April 11, 2002

Unemployment and RMP Escort Services LLP

Unemployment and RMP Escort Services LLP

I've decided that although my creative juices have felt dry and uninspired lately, if I don't keep writing I'll reach a level of insanity that is unhealthy even for me. After what was the worst week of my entire life to date, I get back into work Monday morning and find out my company has been bought by our largest competitor. Being that the competitor's headquarters are in Omaha, Fucking Nebraska, it's safe to assume that in 2 months or so I'll be standing on a street corner in Jersey City with a sign that says "Will Write For Food." Now a couple weeks ago this may have bothered me, but at this point I'm more sad about not working with Paul and Mike anymore than I am about not being gainfully employed. I can get a new job. But it's a little harder finding co-workers who make you laugh or smile at least 20 times a day. Usually co-workers are like the ones in Office Space "I believe you have my stapler."

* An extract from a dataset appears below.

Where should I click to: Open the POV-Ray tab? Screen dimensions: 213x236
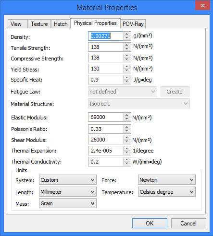(133, 24)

So to stave off my separation anxiety, I suggested to Paul and Mike that we open a male escort service... me being the brains behind the operation and them being the escorts. They're game (even recruited Jim) so now all I need are some venture capitalists to put some money up front for start-up expenses like Armani suits and Mercedes convertibles. I already have the brochure copy:


Thank you for selecting RMP... where taste and male beauty meet and have picnics.

Please select your date for the evening from the following candidates:


Born in Avignon in the heart of French wine country, Jean-Michel (otherwise known as "Mike") is the youngest son of a French wine magnate and his Castilian wife. Raised in Milan but later educated at the Sorbonne, Mike received a dual degree in 19th century British literature and Art History. His interests include mountain climbing, long walks on the beach, museums, opera, Japanese Taiko drumming and karaoke. "The most intriguing thing about a woman are her eyes," Mike has been known to say. "They are more than the windows to her soul, they are the windows to her mind and all it contains." But don't let his romantic nature fool you. His 100% silk shirts and Armani slacks hide the physique of Michelangelo's David (which incidentally, Mike re-creates from terracotta clay in his spare time.)

Mike is fluent in French, German, Italian, Spanish, English, Gaelic, Japanese, Malaysian, Swahili and Portuguese. Viva la France!!


Born in Waikiki with a surfboard in one hand, Paul is the product of a torrid liaison between a local hapa-haole surfing legend and a well-known Italian actress. Although he was raised in Hawaii, Paul has spent summers in Tuscany and Madrid followed by winters in Norway and Belarus. He and his rugby team played in competitions all along the Pacific Rim. Paul's interests include hang-gliding, surfing, cooking gourmet Indochinese cuisine, sketching and horse-back rides at sunset along the water. Although it's easy to dismiss him as just another man with the body of a god, his pretty face hides an incredibly sharp mind. "All women are beautiful," Paul has said many a time. "It just takes a certain kind of man to draw that beauty into the sun and let it flourish."

Paul received his undergraduate degree in child psychology from the University of Hawaii, his MBA from Harvard and his PhD in Astrophysics from Caltech. Aloooooooooha!!


James Frances the Third

A native of Boston, Massachusetts, James comes from a long, long line of blueblood Americans with summer homes in Newport, Rhode Island. As his father and every eldest son in his family for generations have done, James received his law degree from Yale and is an absentee partner in the family firm Broderick, Broderick, Broderick, Broderick and Broderick. His interests include "yachting with the boys," writing poetry, attending the ballet, maintaining botanical gardens, playing polo, breeding racehorses and creating medicines from all-natural sources in his private laboratory. But don't let his "Lifestyles of the Rich and Famous" persona fool you... this is no member of the idle rich. In his spare time, James builds homes from scratch for underprivileged urban families. And he has the body to prove it.

What better date for that regatta than a man who can trace his ancestry back to the Mayflower? "Rockefeller was what we like to refer to as 'new money'," Jim has often said. "Inheritance breeds gallantry in all men... I always treat my women like queens." Let them eat cake!!

* * * * * * * * * *

You and your chosen date will dine at the finest establishments and engage in your choice of nocturnal activities depending on the willingness of your escort... or the amount of alcohol consumed. Weekend rates vary.

Happy choosing!!


I figure we'll make a killing. Actually, re-reading those "marketing briefs" made me realize we'll need a bit more cash in the beginning for books like "Swahili for Dummies" or "Law Degree In A Day" and "The Idiot's Travel Guide To Belarus."